If Bitcoin can hold the key support of $72,000, it is expected to start the main upward wave with the help of liquidity at the turn of summer and autumn.
To the FOMO generation: Hear the future in the breath of the machine
When algorithmic trading accounts for 70% of the trading volume, and when ETF flows become the price baton, Bitcoin seems to be losing its "wildness". But remember: Satoshi Nakamoto never created some kind of price curve, but a mathematical allegory of freedom.
Looking back at the space-time coordinates of 2025, the 20-year trajectory of gold ETFs is like the spiral of the galactic cantilever arm, while the 10-year oscillation of Bitcoin is like the cyclical signal of pulsars. In the dialectic of the Lebegus integral and the Riemann integral, the two jointly compose the epic of expanding the boundaries of human cognition.

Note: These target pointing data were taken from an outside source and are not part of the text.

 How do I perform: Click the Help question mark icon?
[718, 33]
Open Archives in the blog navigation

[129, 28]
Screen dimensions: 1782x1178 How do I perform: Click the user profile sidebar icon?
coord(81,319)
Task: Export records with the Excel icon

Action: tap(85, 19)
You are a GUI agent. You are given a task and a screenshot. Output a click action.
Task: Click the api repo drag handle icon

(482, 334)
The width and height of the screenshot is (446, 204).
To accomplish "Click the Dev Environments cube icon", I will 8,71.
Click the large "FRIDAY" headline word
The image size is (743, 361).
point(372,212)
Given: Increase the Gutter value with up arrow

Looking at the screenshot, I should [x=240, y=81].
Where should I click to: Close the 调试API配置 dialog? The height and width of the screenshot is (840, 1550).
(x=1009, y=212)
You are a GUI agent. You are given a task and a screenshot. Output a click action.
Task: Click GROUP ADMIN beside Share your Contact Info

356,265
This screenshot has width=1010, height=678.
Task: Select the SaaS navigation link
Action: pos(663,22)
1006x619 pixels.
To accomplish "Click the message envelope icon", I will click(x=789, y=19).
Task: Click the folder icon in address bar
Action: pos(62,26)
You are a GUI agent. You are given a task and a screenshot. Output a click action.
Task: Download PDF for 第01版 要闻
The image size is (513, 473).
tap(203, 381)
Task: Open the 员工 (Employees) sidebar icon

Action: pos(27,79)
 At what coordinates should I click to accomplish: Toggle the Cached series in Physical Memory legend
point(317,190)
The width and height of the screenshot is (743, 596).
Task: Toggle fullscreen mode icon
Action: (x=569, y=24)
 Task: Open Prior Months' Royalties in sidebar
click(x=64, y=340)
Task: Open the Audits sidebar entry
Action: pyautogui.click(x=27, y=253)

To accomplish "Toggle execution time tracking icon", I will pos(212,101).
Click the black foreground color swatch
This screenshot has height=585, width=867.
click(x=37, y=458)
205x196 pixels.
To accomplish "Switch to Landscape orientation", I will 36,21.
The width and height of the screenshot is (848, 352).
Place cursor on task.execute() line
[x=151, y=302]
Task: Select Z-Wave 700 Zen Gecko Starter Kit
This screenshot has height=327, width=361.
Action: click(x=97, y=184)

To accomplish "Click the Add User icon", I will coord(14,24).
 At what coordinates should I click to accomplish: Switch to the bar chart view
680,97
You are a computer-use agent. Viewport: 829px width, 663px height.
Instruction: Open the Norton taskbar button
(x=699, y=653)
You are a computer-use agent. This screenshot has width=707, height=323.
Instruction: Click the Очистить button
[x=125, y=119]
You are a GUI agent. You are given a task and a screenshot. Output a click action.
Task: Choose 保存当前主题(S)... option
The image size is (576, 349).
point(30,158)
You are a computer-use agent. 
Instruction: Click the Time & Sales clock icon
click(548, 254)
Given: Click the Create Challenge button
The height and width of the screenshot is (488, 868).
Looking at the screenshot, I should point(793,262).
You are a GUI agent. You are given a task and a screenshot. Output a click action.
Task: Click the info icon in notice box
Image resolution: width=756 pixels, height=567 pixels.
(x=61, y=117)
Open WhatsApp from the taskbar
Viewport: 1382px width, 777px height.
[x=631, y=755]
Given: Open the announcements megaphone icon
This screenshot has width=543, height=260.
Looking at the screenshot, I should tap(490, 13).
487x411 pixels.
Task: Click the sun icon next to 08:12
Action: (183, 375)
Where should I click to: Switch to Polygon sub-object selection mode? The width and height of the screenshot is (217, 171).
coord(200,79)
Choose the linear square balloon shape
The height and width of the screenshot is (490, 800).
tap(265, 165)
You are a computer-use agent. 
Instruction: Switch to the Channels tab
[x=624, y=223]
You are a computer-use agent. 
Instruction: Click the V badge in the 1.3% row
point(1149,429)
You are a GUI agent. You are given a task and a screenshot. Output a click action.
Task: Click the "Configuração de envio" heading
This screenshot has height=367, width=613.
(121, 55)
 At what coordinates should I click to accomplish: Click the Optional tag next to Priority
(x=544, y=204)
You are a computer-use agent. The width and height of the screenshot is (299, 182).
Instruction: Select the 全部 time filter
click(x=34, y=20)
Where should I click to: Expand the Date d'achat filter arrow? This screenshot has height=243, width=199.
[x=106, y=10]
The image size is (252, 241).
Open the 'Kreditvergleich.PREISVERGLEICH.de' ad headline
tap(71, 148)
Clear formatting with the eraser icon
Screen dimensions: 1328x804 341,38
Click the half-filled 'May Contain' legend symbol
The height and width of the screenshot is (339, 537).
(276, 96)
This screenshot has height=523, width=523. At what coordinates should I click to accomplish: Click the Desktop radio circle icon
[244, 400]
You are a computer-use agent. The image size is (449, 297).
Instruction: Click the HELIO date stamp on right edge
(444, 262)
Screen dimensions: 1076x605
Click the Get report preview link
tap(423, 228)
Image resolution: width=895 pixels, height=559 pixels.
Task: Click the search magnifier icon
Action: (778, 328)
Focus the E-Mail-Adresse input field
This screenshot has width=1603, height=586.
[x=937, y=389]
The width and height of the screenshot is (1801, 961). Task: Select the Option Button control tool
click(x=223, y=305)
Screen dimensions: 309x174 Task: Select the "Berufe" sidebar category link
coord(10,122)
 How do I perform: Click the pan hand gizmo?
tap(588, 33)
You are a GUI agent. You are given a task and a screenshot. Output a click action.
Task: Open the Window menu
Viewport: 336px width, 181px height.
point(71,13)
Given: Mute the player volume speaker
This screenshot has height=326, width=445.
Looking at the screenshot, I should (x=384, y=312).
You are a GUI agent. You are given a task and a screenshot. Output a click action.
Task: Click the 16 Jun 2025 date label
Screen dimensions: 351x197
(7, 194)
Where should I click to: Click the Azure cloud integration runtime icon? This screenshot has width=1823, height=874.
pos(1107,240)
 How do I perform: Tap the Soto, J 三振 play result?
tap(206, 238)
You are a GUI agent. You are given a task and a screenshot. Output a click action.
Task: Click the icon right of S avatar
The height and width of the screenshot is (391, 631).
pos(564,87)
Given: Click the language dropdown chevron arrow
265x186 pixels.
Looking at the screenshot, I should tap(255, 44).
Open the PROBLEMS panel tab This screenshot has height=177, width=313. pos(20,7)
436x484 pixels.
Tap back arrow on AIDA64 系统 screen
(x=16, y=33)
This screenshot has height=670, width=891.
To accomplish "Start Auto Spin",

Perhaps in the early morning of 2025, when the market value of Bitcoin breaks through 1/10th of that of gold (the price returns to $100,000 again), humanity will officially enter the era of digital hard currency. This is not a prediction, but the unfolding of mathematical necessity in the dimension of time. Just as gold is still looking for direction after breaking through $3,000, Bitcoin's sea of stars is forever in the code for the next halving.